▸ **Excerpted passage**:
□ □ □ □ □
There is considerable lobbying by progressives, including Black progressives like Danny Glover, against covering the controversial mural in San Francisco’s George Washington High school which realistically portrays George Washington as a slave owner engaged in the extermination of Native Americans. Their arguments are compelling. But not as compelling as the Black students & parents who object to the mural for portraying them in a demeaning way, even though the artist’s intentions were to protest that treatment.

We only have to remember the very similar dispute over Mark Twain’s “Huckleberry Finn,” once required reading in the high school curriculum, read & swooned over by whites who saw it as an anthem against racism & slavery. It portrays a little white street kid saving a Black adult slave on the run & is the very origins & matrix of white savior culture in American literature, art, & film. It’s a farce & a mockery with Twain putting minstrel language in Jim, the slave’s mouth. It was Black parents who saw their children disturbed & traumatized by the depiction of themselves as helpless buffoons who finally challenged its place in the curriculum.
□ □ □ □ □
▸ **Provided data**:
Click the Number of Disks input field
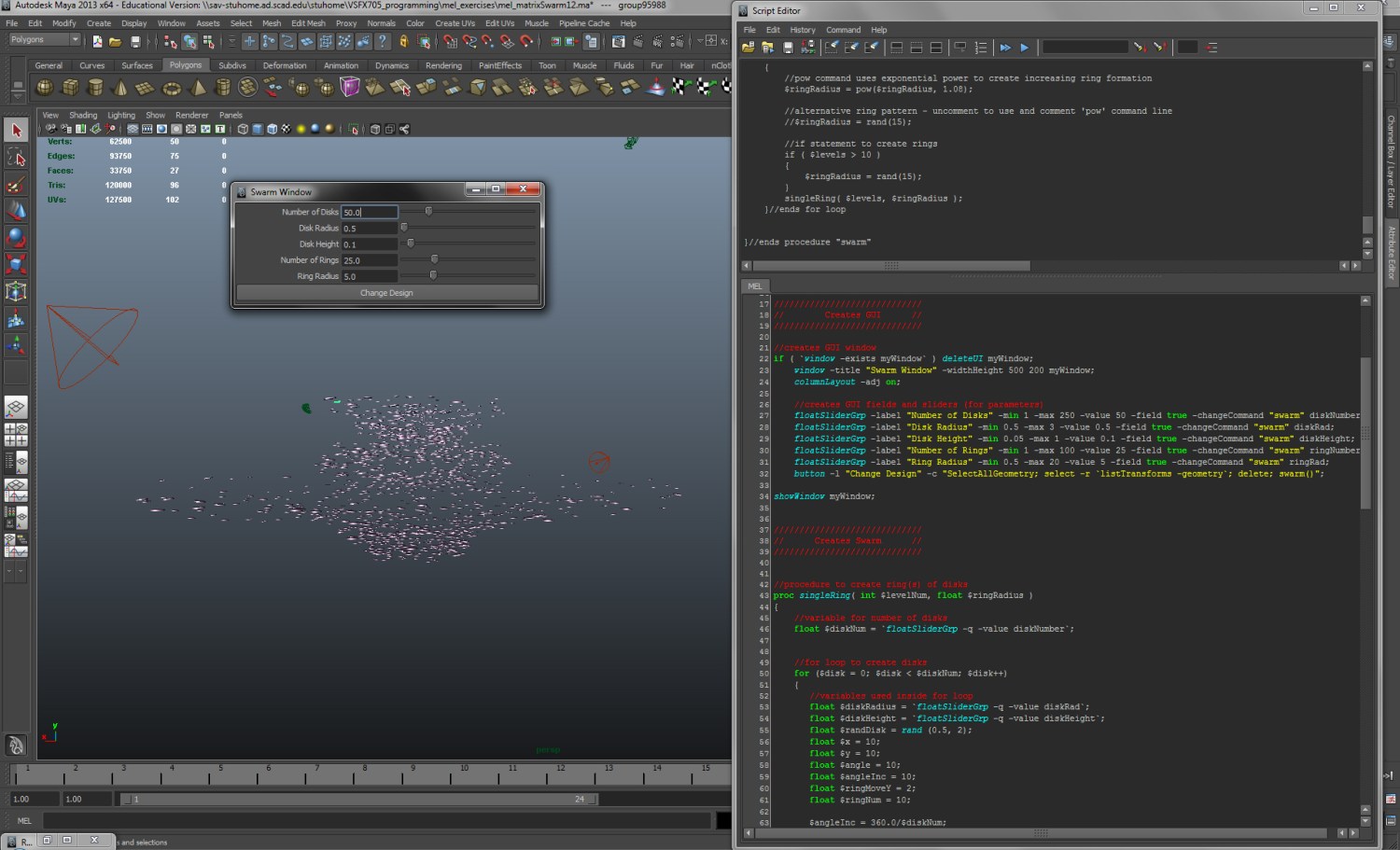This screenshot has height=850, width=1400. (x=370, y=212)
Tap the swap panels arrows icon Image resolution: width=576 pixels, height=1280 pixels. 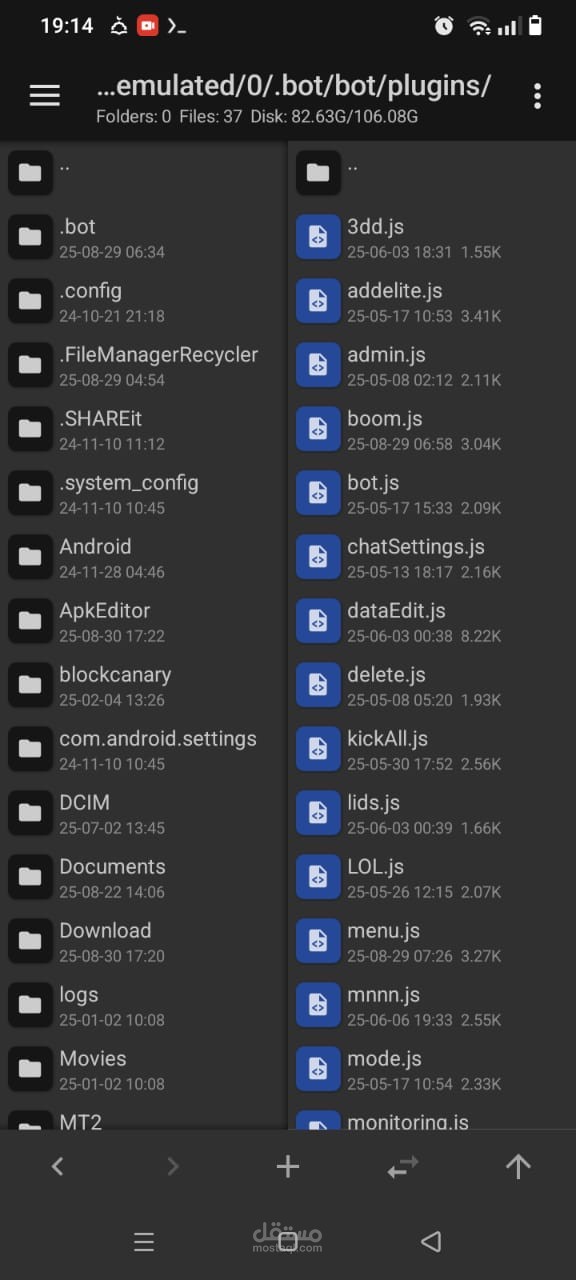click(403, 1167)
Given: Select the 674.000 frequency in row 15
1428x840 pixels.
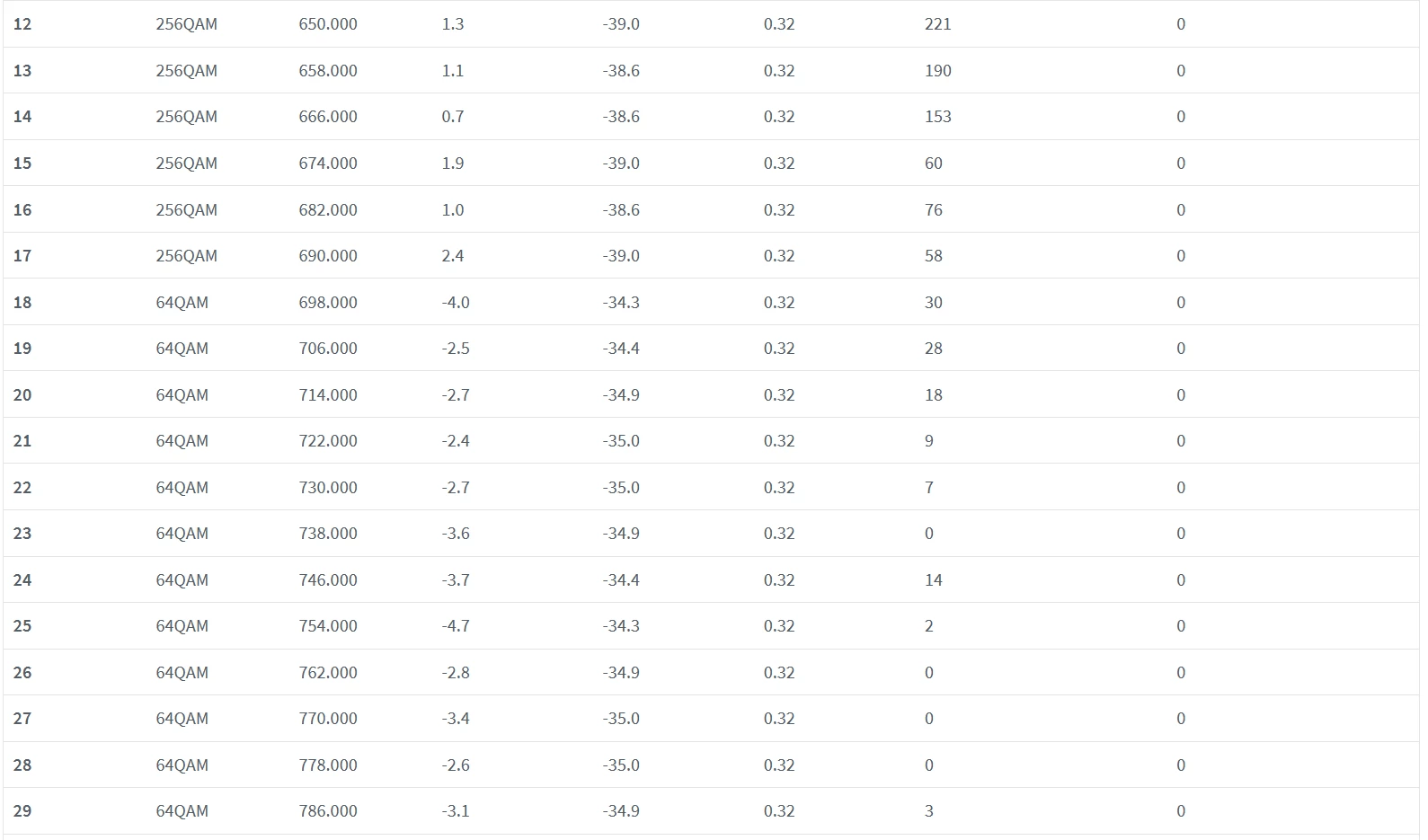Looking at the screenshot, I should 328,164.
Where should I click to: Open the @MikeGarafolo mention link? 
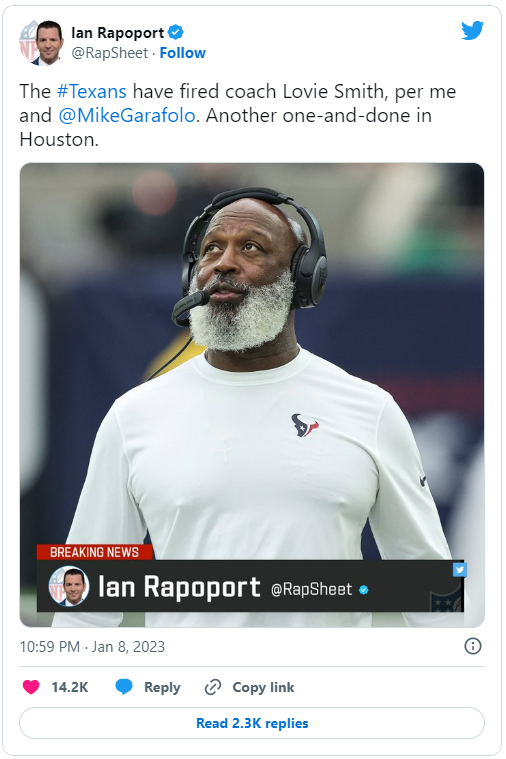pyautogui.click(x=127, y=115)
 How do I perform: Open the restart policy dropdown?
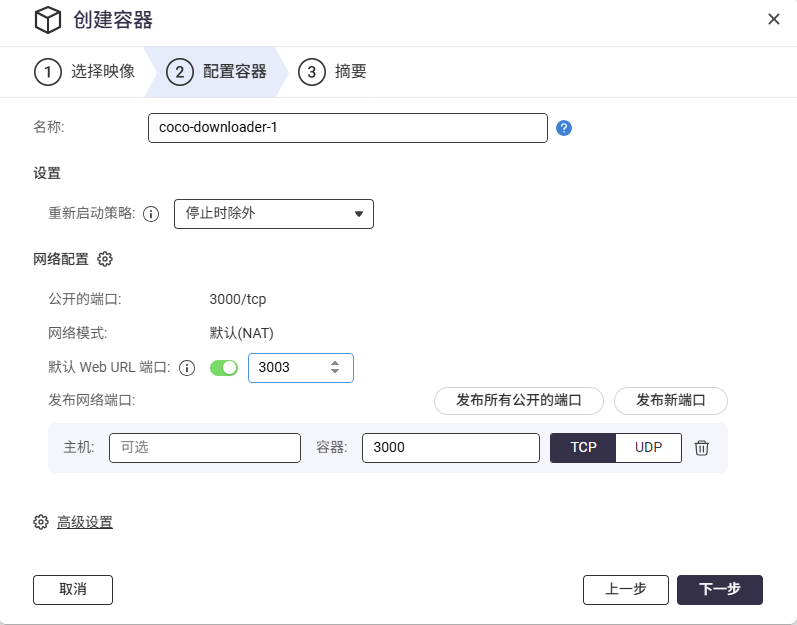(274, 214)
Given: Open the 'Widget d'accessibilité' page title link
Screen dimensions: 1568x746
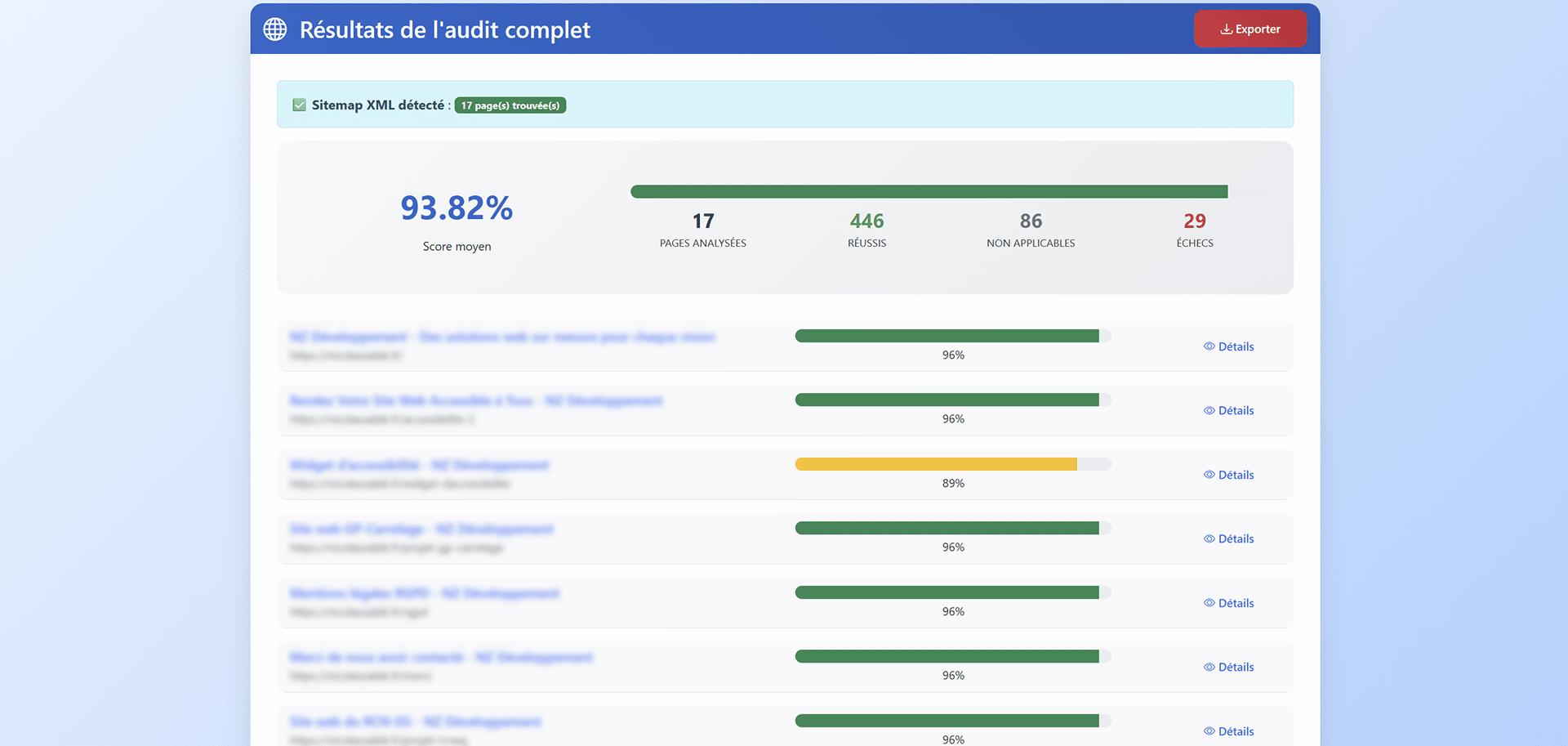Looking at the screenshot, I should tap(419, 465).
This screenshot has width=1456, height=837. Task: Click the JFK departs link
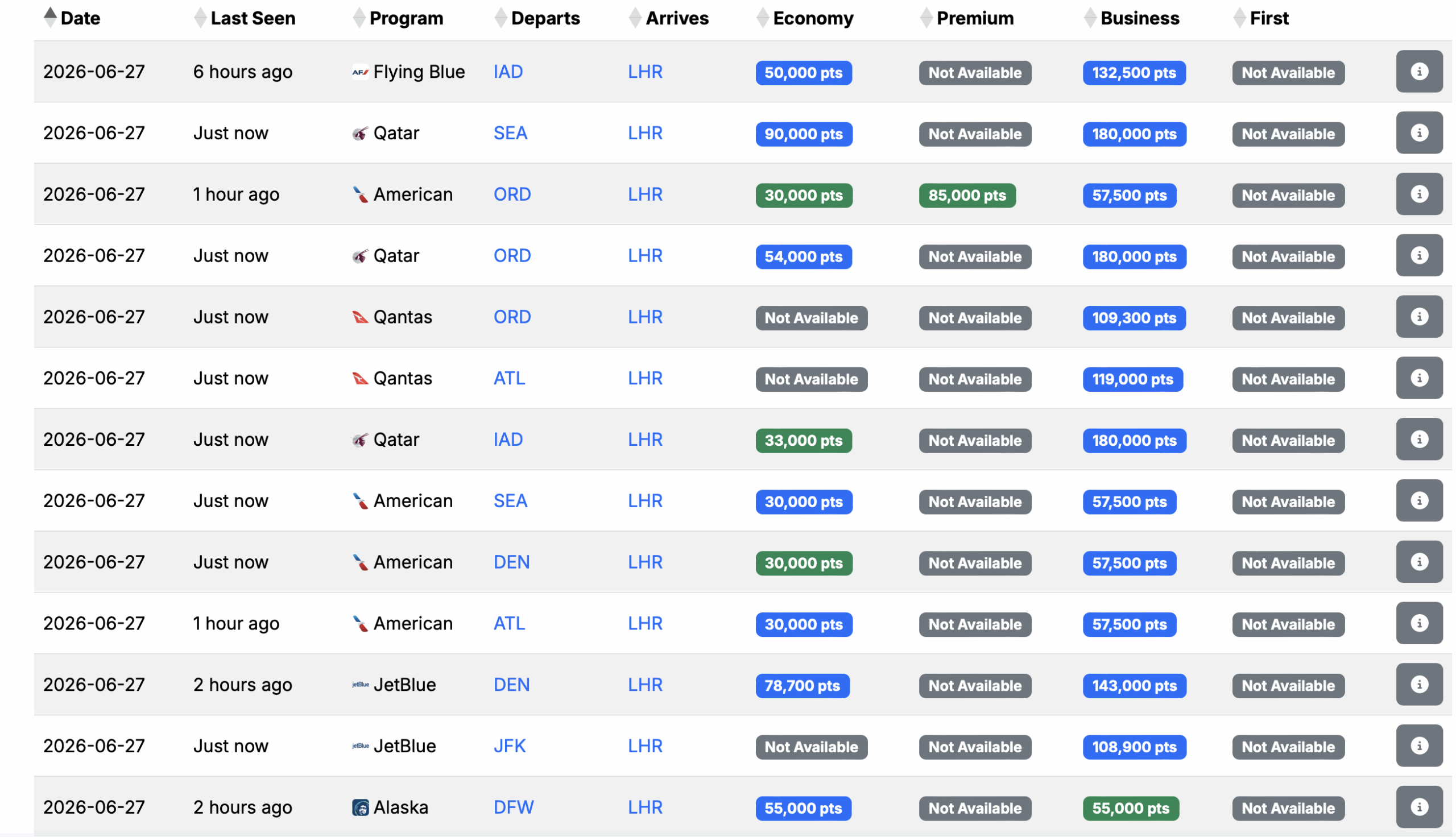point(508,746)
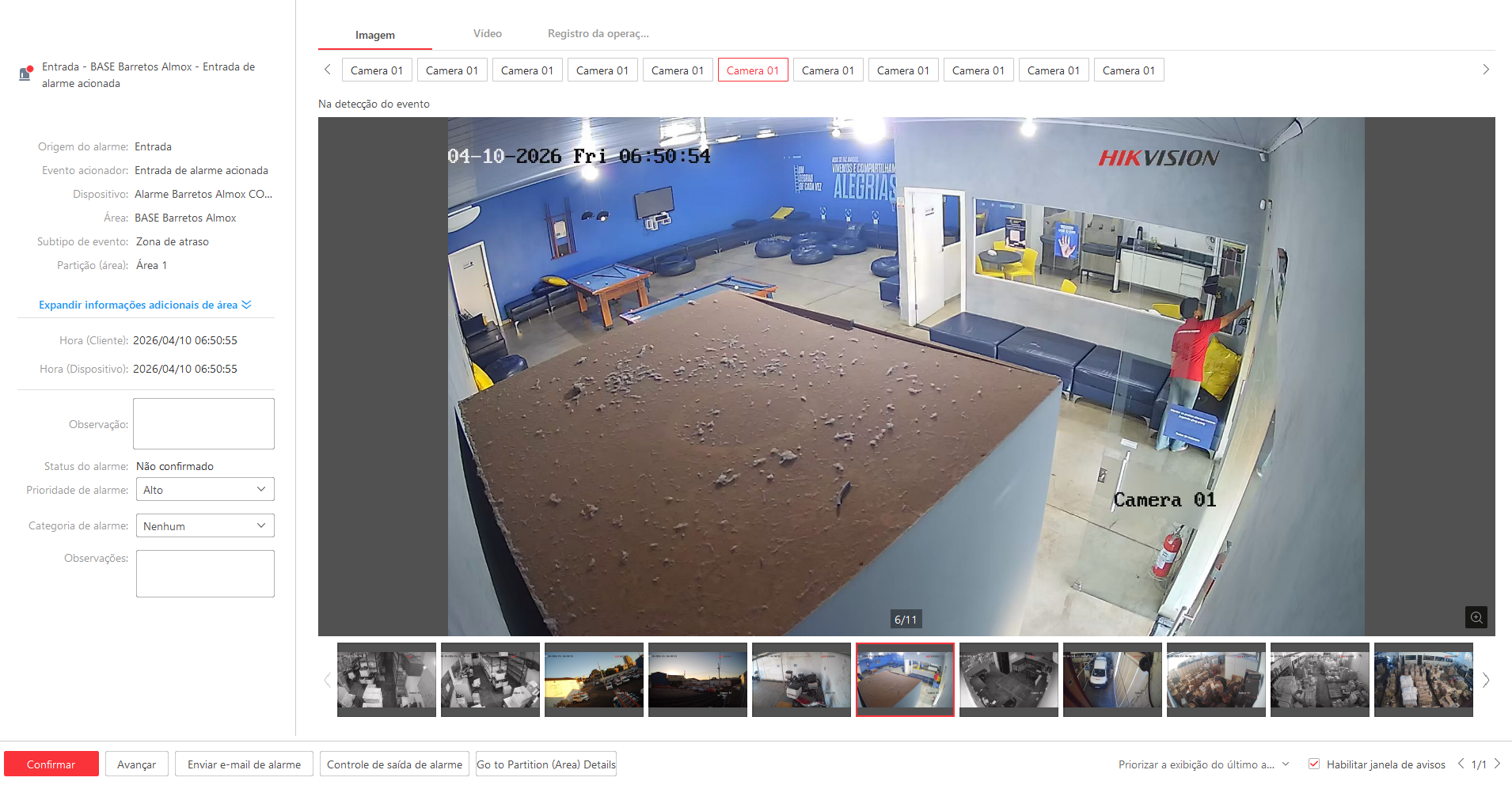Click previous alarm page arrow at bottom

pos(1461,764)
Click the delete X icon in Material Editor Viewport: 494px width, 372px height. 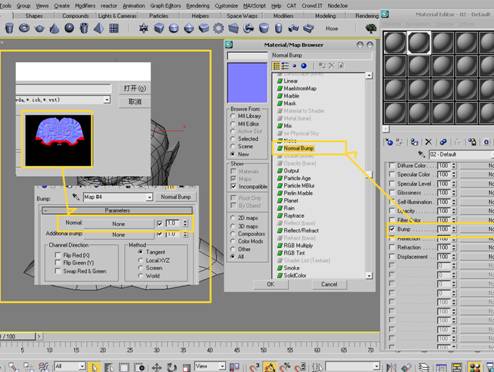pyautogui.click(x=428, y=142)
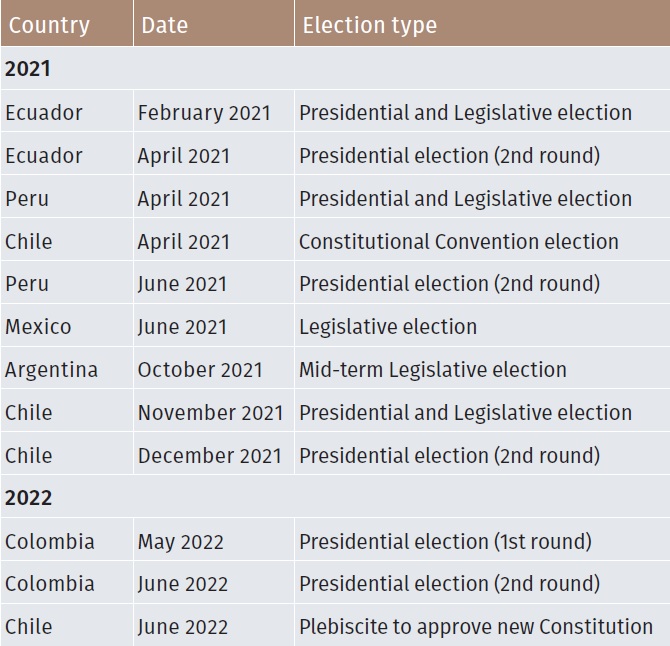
□ □ □ □ □
▸ **Directives**:
1. Please reproduce word for word the part of the commentary on the San Francisco mural running from "We only have" down to "in the curriculum.".
2. Answer these questions from the commentary on the San Francisco mural:
(a) In which school is the mural located?
(b) Which Black progressive is named as lobbying against covering the mural?
(c) In whose mouth does Twain put minstrel language?
This material comes from a separate source.

▸ **Replies**:
1.
We only have to remember the very similar dispute over Mark Twain’s “Huckleberry Finn,” once required reading in the high school curriculum, read & swooned over by whites who saw it as an anthem against racism & slavery. It portrays a little white street kid saving a Black adult slave on the run & is the very origins & matrix of white savior culture in American literature, art, & film. It’s a farce & a mockery with Twain putting minstrel language in Jim, the slave’s mouth. It was Black parents who saw their children disturbed & traumatized by the depiction of themselves as helpless buffoons who finally challenged its place in the curriculum.

2.
(a) George Washington High School in San Francisco
(b) Danny Glover
(c) Jim, the slave